Introduction
Primary health care (PHC) concept was embraced at the Alma Ata conference in 1978.1 Yet, despite its fundamental importance and incredible promise, it remains a ‘receding dream’2 in need of ‘revitalisation’.3 Several factors have favoured the need to revitalise PHC in low-income and middle-income countries (LMICs). In South East Asia, PHC revitalisation efforts have been driven by the need to strengthen health systems through intersectoral approach in light of rising burden of non-communicable diseases and rural–urban inequities in accessing health.4 Efforts to revitalise PHC in the WHO African region date back to the late 1980s with the Bamako Initiative which focused on the need for PHC self-financing mechanisms, community participation and provision of essential drugs and child health.5 Although there have been several attempts to revitalise PHC, a new wave of interest has been spurred in the wake of COVID-19 based on PHC’s potential to support the twin goals of Universal Health Coverage (UHC) and Global Health Security (GHS).6 UHC has been defined as the ability of all people who need health services to receive them without incurring financial hardship7 while GHS is about the containment of potentially serious and rapidly spreading infectious disease threats.8 The nexus between PHC and UHC rests on the notion that by orienting health systems towards first contact, continuous and comprehensive care (core PHC focus), households and communities are more likely to access the healthcare they need without facing barriers; which is the essence of UHC.
The COVID-19 is certainly not the first event to favour PHC’s re-ascendancy to the health agenda, but it has largely been portrayed as a ‘focusing event’9 for PHC. In other words, the pandemic has been viewed as a catalytic occurrence that exposed gross inadequacies in PHC and the related adverse consequences, thus opening a new window of opportunity for renewed interest in PHC revitalisation in LMICs.10 While we acknowledge the potential of COVID-19 as a defining moment in which to re-affirm PHC, we posit that if lessons from past revitalisation efforts are not taken into consideration, the renewed interest will be to no avail. Indeed, some scholars have argued that revitalisation of PHC is insufficient unless the concept is ‘reframed’.11 In this paper, we seek to understand why, given that PHC had so much promise, it apparently lost momentum.
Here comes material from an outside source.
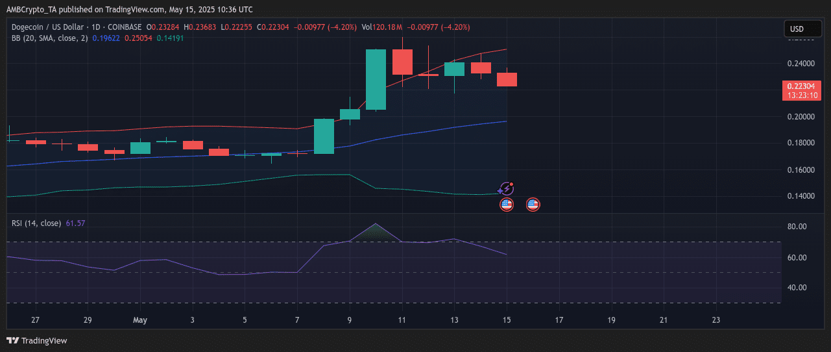Viewport: 831px width, 352px height.
Task: Click the rightmost US flag economic event icon
Action: pyautogui.click(x=533, y=205)
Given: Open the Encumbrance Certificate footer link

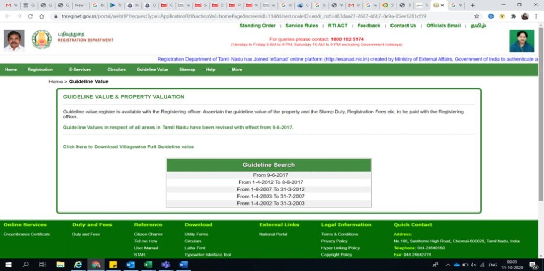Looking at the screenshot, I should click(27, 234).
While technical reasons, particularly lack of material resources, are normally put forward to explain revitalisation failure, two aspects are largely ignored: (1) how the portrayal of PHC itself favour or hamper intended reforms and (2) how historical policy choices influence ongoing revitalisation efforts. We argue that well-intended PHC revitalisation efforts applied in ignorance of historical facts miss an opportunity for learning and are doomed to fail or generate unintended consequences. The aim of this paper is to draw historical lessons while welcoming the current ‘comeback’ of PHC.
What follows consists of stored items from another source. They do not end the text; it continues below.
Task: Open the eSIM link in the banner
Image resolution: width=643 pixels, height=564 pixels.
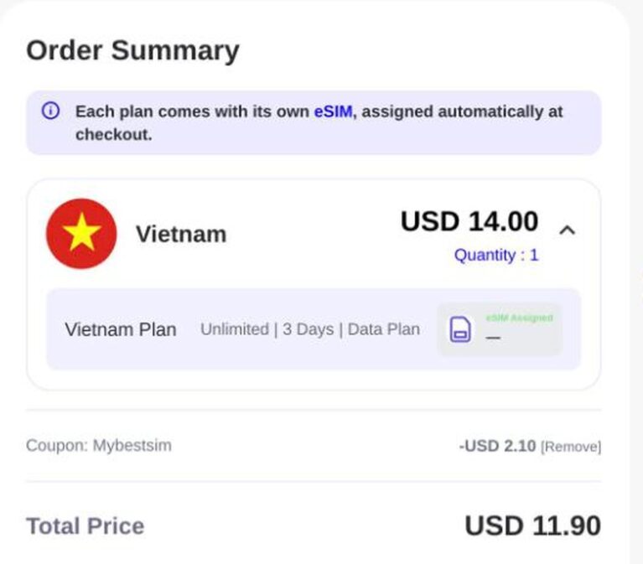Action: [x=333, y=111]
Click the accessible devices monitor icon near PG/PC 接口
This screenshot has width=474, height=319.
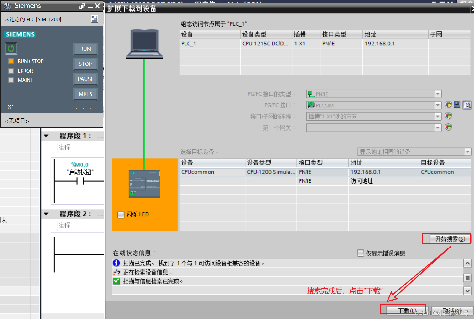(x=457, y=105)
Conceptual framework: policy image and critical junctures
Policy image encompasses a mixture of empirical information and emotive appeals that explain the issue,12 which forms the foundation of policy-making process.13 Actors use positive policy images to legitimise issues that are in their favour and use negative policy images to discredit issues that are not in their favour. Policy images are critical because they influence the nature of policy responses and what is considered as appropriate or inappropriate. Once a certain policy image has gained traction over rival images, it has the power to shape the future policy direction or define a critical juncture. The lasting impact of choices made during those critical junctures is that such choices are extremely difficult to dismantle.14 Critical junctures are shaped by antecedent conditions (factors preceding a critical juncture) and cleavage (crisis). Although critical juncture theory emphasises the role of history, permissive conditions represent the easing of the constraints for change while productive conditions produce the outcome after the permissive conditions disappear and the juncture comes to a close.15 In the context of this study, productive conditions would facilitate sustained (favourable) attention towards PHC beyond the COVID-19 crisis. In other words, the attention generated towards PHC as a result of COVID-19 (permissive conditions) would be maintained under ‘calm conditions’.